Walt
Disney Comics Digest #31 (October 1971)
This
morning, quietly unheralded on this damp, gray day, the dream of decades was at
long last fulfilled. For many years just a wistful, vague longing, I have today
fulfilled my desire to own all fifty-seven issues of Walt Disney Comics Digest
(1968 – 1976). I ordered this last volume, #31, on November 30, as soon as I
could, in the wake of last month’s fiasco. I still haven’t heard from THAT
company about my complaints; I probably never will.
But
#31 is here now, and all is well. It features, of course, the familiar tale of ‘Captain
Hook and the Buried Treasure’ which I read in comic book form in the 2nd
Grade, and later when it was reprinted in the Gladstone Digest series.
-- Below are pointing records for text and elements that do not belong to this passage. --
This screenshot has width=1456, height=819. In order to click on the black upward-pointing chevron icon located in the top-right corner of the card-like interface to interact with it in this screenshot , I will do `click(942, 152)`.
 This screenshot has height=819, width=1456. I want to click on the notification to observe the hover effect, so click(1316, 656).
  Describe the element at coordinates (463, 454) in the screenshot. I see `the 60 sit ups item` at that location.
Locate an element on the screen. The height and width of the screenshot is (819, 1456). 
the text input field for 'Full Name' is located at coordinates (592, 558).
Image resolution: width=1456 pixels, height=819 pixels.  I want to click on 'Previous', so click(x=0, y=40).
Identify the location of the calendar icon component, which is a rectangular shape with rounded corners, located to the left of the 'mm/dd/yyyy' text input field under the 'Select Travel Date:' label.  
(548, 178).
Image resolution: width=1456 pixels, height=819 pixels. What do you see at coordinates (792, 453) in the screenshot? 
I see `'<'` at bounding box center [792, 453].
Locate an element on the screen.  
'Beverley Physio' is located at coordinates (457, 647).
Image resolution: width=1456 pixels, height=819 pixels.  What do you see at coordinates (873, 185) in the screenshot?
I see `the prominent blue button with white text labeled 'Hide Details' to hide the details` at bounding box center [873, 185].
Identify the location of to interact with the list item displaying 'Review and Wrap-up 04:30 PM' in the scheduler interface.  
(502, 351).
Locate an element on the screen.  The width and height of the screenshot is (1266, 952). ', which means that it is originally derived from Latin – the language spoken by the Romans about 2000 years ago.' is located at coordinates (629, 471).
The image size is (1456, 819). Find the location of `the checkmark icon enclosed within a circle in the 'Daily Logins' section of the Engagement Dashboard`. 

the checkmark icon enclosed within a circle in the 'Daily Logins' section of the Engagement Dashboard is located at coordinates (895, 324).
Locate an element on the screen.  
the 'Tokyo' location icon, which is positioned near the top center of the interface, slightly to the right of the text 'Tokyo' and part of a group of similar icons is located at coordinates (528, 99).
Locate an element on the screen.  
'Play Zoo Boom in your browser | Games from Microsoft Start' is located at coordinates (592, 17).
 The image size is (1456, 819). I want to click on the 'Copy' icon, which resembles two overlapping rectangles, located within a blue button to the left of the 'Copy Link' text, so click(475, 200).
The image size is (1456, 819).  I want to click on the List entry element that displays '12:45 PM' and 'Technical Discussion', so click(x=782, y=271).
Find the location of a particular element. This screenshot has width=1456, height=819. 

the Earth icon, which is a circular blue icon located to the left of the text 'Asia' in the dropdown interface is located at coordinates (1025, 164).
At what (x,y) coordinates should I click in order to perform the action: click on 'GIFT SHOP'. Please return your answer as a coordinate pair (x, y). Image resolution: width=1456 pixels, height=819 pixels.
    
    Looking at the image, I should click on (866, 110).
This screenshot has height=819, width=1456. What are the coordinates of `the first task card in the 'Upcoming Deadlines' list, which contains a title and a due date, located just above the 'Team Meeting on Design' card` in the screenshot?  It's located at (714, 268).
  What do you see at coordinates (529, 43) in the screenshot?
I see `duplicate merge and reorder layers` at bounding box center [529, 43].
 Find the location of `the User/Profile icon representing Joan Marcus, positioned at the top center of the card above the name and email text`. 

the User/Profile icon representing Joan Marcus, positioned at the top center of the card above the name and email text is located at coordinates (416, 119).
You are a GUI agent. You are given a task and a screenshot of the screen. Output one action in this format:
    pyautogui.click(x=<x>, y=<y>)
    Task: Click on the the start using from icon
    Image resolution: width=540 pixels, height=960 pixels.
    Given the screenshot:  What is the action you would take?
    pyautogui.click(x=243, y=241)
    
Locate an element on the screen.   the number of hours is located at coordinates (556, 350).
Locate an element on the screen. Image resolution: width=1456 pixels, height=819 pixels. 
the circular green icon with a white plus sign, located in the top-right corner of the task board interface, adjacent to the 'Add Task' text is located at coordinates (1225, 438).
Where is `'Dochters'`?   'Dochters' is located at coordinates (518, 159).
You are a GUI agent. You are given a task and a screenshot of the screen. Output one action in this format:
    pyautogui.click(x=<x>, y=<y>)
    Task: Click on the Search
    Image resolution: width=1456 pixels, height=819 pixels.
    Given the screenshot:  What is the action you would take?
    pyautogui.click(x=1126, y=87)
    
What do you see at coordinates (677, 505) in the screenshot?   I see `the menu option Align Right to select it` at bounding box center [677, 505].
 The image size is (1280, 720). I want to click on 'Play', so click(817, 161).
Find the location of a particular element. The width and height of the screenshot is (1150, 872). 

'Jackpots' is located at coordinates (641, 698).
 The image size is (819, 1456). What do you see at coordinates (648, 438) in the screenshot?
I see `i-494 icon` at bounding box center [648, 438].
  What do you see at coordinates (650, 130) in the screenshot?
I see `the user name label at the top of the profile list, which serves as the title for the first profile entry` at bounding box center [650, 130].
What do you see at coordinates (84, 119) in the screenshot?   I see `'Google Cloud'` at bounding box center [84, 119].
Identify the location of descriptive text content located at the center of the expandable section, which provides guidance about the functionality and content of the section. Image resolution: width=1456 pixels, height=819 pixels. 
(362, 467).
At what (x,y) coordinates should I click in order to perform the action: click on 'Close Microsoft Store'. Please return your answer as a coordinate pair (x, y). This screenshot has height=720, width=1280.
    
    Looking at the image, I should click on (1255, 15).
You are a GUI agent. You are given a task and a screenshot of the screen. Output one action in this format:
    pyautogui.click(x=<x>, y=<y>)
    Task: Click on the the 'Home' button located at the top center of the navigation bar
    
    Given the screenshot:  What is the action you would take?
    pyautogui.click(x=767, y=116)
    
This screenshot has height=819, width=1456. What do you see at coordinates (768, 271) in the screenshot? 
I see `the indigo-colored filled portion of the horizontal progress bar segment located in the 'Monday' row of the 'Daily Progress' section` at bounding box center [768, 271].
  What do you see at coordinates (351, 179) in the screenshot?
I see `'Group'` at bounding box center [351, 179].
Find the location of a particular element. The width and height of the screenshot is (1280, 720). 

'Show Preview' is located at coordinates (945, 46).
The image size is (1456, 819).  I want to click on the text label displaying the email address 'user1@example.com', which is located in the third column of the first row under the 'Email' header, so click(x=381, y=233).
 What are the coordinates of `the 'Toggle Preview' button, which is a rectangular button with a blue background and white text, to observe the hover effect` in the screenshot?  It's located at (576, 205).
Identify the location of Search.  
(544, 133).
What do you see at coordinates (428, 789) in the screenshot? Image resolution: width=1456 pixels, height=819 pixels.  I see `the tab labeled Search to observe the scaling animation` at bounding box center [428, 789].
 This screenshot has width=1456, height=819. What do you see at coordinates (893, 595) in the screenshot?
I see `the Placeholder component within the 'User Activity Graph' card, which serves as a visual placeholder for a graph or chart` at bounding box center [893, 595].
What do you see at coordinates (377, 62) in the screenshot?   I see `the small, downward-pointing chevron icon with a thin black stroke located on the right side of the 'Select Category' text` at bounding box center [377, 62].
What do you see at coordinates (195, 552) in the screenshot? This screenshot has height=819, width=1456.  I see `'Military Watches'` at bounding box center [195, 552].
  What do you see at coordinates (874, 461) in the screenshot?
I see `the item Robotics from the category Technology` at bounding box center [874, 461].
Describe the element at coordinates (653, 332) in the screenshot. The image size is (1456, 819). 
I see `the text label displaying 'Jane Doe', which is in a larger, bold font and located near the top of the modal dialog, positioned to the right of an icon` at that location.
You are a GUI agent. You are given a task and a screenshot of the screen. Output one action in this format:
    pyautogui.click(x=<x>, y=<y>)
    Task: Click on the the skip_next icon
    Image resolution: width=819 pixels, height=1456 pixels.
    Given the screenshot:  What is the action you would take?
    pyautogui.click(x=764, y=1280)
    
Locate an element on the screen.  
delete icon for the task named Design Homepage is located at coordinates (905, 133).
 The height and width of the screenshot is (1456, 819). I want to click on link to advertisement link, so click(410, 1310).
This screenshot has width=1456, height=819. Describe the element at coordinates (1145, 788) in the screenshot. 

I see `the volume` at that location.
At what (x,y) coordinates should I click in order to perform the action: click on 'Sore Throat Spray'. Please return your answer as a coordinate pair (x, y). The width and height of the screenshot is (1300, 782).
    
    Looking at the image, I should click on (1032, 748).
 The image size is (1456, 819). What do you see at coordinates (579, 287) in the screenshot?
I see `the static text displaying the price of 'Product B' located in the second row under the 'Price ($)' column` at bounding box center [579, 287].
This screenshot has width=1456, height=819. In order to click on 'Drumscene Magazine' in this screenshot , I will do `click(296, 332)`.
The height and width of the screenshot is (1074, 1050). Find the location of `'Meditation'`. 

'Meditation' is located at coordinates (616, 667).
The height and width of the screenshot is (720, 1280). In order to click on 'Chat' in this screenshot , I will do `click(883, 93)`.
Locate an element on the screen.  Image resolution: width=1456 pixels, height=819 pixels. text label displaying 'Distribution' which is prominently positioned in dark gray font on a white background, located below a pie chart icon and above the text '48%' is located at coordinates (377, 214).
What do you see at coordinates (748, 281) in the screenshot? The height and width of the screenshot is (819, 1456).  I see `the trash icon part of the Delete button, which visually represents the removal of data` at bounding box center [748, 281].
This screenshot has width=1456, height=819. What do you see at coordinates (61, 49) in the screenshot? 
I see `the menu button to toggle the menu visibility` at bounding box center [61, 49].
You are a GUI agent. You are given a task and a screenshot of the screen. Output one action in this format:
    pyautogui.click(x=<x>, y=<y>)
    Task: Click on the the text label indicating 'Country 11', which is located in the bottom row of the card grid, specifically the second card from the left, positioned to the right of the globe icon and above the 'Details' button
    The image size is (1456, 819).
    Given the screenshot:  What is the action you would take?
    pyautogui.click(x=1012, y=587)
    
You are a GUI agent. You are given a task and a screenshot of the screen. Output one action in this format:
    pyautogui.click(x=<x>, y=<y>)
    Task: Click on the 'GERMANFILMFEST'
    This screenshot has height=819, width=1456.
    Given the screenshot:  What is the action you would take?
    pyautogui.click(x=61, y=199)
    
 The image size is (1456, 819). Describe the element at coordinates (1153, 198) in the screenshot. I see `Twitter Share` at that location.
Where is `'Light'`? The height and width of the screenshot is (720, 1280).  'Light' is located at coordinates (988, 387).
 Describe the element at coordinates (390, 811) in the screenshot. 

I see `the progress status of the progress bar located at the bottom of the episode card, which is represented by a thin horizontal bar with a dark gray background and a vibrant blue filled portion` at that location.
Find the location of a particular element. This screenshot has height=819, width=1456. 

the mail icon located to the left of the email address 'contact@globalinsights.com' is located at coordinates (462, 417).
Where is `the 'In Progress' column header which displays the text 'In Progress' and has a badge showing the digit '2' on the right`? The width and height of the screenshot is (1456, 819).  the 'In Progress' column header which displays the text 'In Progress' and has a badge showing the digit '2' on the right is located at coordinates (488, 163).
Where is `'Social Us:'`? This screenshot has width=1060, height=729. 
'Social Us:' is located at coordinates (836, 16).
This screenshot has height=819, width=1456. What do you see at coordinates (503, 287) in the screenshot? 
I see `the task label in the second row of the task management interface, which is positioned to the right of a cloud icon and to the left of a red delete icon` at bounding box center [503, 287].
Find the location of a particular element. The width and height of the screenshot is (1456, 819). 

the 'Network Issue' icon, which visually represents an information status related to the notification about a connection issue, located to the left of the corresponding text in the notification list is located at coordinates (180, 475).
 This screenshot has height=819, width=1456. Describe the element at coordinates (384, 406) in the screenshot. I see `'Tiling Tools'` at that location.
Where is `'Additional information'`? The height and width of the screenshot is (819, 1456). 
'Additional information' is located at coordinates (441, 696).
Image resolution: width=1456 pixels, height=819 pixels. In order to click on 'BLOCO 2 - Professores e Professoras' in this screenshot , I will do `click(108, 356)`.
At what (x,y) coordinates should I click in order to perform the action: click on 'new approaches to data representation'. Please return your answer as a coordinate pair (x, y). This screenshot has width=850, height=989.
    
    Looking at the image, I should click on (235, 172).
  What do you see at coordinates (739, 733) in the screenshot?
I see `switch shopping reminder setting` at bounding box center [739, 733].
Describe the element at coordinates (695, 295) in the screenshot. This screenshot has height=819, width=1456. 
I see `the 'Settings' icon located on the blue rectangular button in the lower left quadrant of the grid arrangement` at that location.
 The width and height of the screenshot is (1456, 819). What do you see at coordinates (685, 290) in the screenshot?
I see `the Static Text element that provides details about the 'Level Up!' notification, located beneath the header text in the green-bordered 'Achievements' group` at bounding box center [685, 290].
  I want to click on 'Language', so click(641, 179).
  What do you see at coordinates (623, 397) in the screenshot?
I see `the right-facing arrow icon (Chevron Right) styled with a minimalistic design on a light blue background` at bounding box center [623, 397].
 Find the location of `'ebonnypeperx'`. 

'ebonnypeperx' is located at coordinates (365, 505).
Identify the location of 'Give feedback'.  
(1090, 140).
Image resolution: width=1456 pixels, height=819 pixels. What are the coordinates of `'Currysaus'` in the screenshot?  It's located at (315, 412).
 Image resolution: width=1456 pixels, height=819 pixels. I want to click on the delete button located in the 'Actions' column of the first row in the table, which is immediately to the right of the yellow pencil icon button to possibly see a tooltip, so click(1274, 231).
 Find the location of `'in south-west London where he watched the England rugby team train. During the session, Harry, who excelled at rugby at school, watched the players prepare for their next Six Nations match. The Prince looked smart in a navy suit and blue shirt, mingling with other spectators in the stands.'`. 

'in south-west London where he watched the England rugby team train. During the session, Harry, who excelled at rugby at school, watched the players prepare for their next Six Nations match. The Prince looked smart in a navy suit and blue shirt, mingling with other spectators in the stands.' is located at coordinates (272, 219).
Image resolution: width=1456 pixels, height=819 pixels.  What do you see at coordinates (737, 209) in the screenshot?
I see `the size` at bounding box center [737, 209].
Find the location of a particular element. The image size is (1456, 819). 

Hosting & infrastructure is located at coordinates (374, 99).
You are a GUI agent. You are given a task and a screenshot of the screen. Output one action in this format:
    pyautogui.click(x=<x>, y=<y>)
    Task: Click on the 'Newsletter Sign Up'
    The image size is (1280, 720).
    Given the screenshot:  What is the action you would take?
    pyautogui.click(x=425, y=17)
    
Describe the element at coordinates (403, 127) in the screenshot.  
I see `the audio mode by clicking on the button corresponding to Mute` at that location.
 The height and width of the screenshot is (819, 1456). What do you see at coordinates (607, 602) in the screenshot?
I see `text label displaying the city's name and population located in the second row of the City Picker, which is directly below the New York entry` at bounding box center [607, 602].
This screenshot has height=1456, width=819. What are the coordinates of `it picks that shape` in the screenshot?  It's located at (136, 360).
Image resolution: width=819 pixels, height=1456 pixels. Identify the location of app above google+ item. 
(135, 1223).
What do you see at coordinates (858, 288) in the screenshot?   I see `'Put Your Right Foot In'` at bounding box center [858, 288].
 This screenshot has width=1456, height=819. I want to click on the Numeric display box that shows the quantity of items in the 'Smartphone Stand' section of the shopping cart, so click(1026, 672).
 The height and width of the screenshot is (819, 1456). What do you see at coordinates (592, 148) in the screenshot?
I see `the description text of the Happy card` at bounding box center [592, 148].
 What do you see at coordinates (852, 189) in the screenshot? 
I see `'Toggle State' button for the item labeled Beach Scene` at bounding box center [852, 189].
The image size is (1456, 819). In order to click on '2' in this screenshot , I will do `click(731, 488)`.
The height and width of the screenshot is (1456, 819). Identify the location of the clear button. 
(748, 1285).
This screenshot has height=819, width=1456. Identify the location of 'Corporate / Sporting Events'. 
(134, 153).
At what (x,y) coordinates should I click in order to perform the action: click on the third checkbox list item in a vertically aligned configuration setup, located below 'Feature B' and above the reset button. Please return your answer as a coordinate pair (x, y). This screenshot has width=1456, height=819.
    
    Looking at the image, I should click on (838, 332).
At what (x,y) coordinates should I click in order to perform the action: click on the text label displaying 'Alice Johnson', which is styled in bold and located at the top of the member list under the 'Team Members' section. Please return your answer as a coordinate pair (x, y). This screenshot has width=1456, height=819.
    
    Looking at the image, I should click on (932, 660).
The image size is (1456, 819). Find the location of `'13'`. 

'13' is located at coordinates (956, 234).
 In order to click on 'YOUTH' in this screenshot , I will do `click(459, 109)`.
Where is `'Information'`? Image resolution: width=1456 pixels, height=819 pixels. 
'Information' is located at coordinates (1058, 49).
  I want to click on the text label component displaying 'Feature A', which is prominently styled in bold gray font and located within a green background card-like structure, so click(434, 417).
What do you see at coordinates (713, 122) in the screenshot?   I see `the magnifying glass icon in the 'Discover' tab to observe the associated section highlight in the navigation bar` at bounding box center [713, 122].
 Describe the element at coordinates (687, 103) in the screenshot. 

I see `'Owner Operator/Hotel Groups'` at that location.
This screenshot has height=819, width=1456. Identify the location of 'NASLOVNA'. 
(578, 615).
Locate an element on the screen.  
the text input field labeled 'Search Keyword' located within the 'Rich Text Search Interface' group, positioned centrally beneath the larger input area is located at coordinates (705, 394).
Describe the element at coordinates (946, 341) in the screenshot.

It is
the familiarity of the story that somewhat muddies the water of memory.
Did
we have this digest in the past, or at least read it somewhere? There are a few
stories that seem to ring a distant bell: Scrooge lets Daisy and the girls use
a repossessed ice cream truck to sell their cookies with disastrous results,
Bongo tricks Lumpjaw into hibernating early, while on vacation Donald loses his
wallet and he and the boys try to live off the land (this one seems very
familiar), Gyro uses a wand to hypnotize sea creatures to do his bidding at a
water show, Chip and Dale help the Aristocat kittens do a little growing up.
Others,
closer to the end of the book, stir no memories at all: Practical Pig builds a
super-fast brick-laying machine, Pluto finds a fledgling bird, Gus Goose and
Dimwitty Duck try to renovate an old hotel infested with ‘varmints’, Ludwig Von
Drake tries to make Gus a more efficient farmhand for Grandma, Mickey tries to
sleep through a shark attack at the beach.
There
are the usual ‘real life’ features that I probably wouldn’t have been too
engaged by: a short life of Sam Houston, an article about pirates, the
adventures of an African lion.
Did
we used to have it? The question remains, at least until I can get some
corroborating evidence. But what is sure is that I have it now, that the
collection is complete, and that I can heave a deep sigh of contentment over
the completion of a childhood dream. Time, once more, to crumble into dust.